I am still searching unsuccessfully for something similar today.
Couln´t even emulate it in Live´s racks, no matter how i try.
Maybe anyone know some suggestions?

Re: Does anybody actually understand wavetables?

Posted: Sat Jun 03, 2017 1:47 pm
by Angstrom
Ah yeah. I only ever had one on a long term loan and it was 20 years ago!
I've forgotten almost everything about it other than waggling the funky joystick and vocoding against it.

Re: Does anybody actually understand wavetables?

Posted: Sat Jun 03, 2017 5:04 pm
by login
Well the principle is simple: different waveforms produce different timbres, so moving through different waveforms is a nice way to give movement to the sound.

As far as using them to me it is all about happu accidents.

Re: Does anybody actually understand wavetables?

Posted: Sun Jun 04, 2017 8:17 am
by TomKern
I use them in Zebra 2. I have made my own wavetables out of groups of 16 single cycle waveforms. I now have hundreds, maybe thousands of them.
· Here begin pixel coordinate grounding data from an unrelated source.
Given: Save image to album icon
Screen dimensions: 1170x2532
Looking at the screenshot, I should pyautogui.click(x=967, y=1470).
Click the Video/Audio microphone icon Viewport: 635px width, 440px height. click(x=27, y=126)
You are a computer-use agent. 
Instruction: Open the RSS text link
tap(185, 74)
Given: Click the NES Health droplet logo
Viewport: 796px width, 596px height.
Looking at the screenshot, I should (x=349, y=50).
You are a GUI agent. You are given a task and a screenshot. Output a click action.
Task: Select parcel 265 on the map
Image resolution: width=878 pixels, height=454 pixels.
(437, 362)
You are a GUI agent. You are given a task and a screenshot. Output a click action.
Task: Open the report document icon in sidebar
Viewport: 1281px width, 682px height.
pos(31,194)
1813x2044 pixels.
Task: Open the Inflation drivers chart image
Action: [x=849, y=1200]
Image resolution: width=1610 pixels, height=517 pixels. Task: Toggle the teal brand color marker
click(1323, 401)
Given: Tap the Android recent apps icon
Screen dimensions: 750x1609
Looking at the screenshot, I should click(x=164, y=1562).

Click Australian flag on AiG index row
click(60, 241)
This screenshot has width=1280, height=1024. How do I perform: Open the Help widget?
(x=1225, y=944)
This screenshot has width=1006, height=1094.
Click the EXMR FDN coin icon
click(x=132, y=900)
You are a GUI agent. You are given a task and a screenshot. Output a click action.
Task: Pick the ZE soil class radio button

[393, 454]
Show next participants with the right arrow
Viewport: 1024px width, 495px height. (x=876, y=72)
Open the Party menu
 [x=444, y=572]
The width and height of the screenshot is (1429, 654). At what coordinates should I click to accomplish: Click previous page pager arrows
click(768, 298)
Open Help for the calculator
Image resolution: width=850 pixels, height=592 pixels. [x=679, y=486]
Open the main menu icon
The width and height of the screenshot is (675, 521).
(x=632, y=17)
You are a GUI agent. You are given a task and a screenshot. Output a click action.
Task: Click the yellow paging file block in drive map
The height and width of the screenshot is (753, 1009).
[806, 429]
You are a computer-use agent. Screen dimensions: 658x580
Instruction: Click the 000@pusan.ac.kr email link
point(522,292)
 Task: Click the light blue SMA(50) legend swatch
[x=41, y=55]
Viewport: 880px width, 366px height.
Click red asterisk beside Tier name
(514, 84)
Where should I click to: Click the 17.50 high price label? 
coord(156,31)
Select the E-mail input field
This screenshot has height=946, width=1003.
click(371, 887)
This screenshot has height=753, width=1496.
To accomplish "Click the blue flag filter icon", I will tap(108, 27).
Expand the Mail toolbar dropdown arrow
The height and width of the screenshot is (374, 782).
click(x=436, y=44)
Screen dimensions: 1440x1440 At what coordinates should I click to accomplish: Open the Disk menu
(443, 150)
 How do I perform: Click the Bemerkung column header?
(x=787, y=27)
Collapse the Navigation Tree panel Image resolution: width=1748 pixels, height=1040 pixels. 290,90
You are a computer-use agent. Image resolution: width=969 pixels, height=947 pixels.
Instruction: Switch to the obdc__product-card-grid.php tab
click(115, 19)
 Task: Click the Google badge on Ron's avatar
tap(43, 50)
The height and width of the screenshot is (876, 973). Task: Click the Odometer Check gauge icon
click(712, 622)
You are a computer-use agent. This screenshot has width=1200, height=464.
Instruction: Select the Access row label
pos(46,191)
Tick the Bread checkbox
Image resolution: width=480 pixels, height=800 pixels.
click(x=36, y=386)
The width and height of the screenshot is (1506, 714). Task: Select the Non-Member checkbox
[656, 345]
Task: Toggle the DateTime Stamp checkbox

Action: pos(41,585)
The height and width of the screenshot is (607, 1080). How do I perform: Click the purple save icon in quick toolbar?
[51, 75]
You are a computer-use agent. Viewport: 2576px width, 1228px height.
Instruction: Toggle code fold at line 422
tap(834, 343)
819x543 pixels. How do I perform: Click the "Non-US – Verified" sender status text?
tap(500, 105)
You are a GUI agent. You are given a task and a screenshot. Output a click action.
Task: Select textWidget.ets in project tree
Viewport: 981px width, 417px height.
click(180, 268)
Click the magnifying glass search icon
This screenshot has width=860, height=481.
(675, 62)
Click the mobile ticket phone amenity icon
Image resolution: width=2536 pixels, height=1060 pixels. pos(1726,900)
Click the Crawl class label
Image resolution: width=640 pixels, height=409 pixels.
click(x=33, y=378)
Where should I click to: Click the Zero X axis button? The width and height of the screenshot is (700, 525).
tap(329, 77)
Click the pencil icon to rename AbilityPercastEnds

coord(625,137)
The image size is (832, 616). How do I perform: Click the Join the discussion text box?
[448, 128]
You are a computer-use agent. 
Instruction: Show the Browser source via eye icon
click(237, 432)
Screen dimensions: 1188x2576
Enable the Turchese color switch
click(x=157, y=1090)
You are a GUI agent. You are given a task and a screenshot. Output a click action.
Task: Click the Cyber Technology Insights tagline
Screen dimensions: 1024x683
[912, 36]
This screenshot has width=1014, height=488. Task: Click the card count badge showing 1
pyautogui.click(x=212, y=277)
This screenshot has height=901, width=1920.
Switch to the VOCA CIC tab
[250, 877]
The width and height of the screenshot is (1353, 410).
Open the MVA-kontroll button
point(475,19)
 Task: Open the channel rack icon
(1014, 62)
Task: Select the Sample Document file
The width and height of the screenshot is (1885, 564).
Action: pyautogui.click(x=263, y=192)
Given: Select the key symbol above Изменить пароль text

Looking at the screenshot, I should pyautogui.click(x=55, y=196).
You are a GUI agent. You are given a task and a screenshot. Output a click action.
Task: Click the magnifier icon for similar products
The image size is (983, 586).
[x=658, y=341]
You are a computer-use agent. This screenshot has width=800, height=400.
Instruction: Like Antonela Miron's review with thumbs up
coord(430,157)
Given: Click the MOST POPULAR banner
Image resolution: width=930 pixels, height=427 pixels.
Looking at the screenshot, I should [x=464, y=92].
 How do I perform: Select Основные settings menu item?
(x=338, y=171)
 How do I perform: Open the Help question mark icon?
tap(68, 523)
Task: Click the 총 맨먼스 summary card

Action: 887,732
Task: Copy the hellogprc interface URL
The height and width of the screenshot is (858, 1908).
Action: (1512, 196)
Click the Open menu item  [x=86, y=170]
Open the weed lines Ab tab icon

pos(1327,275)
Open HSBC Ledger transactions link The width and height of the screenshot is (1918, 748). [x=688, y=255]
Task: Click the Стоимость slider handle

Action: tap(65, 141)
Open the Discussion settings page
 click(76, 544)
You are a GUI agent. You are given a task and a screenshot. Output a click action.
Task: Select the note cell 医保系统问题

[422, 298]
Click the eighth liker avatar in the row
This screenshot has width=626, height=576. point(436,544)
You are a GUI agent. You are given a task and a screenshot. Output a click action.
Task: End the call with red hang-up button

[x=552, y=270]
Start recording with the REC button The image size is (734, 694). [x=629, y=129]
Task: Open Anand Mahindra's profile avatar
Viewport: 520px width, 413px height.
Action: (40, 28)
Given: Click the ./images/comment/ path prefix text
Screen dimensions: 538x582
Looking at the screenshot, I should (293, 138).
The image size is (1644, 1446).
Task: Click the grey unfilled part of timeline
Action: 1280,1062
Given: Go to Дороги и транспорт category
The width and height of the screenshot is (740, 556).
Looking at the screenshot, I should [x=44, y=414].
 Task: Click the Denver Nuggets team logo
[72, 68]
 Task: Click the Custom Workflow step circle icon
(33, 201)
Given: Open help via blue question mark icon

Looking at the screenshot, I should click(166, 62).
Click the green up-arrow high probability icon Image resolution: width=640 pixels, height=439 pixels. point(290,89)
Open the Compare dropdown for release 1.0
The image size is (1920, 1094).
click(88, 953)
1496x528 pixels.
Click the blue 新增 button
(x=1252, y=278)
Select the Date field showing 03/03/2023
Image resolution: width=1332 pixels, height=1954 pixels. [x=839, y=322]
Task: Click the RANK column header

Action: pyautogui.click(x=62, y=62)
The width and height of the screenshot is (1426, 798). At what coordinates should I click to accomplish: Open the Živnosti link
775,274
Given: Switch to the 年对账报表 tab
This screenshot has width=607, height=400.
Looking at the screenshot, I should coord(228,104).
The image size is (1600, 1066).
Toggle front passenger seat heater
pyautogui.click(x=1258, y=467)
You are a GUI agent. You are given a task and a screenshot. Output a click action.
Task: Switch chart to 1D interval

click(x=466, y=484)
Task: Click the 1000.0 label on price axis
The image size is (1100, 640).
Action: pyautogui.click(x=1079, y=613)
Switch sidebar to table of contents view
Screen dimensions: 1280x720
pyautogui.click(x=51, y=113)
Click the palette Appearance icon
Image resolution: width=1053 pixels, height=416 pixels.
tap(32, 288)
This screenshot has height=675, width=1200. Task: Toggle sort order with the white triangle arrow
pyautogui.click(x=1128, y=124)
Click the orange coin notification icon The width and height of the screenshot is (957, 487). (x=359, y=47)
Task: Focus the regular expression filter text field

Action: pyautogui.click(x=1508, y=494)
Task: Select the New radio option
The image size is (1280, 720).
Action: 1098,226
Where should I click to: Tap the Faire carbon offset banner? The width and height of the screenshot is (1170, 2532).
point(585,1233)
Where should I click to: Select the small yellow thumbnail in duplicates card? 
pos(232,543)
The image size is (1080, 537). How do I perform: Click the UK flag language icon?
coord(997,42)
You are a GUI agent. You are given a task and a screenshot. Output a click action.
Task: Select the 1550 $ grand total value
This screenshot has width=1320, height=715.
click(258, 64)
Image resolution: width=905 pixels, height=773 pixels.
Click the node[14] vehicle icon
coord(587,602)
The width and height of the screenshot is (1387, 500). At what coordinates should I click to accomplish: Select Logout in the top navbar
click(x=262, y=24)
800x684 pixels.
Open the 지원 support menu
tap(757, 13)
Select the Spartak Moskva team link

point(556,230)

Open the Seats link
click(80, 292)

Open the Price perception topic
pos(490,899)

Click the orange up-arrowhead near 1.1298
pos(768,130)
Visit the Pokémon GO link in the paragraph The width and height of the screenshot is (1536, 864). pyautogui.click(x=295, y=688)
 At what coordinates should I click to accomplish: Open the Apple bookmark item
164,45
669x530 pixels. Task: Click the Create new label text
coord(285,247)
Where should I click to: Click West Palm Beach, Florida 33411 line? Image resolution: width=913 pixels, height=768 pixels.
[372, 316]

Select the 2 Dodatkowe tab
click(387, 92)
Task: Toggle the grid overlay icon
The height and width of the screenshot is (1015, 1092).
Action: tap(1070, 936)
And I use them as a tool to lazily make bought presets my own by switching them against the original oscillators until I like what I hear.

The results are often surprising and really nice.

But yeah, it's all about happy accidents for me 8)

Re: Does anybody actually understand wavetables?

Posted: Tue Jun 06, 2017 7:28 pm
by Shift Gorden
Yup - happy accidents here, too.

I've only just started to import my own wavetable into Serum, and I've been having a lot of fun with it.

Re: Does anybody actually understand wavetables?

Posted: Tue Jun 06, 2017 9:09 pm
by theophilus
it goes back to the observation Wendy Carlos made 40 (?) years ago regarding modulars... 'anything you CAN control, you MUST control'...

people love filter sweeps because they are easy - one knob! - and they have a huge affect on the sound. looked at on a spectrogram, that single knob is affecting many harmonics at once in a programmatic manner. but even with different filter topologies etc, there are only so many variations you can have.

wavetables let you record an arbitrary set of harmonic series, that can have just as large of an effect on the sound.

it's not any different really than having 57 different oscillator or filter types...happy accidents normally rule the day there too.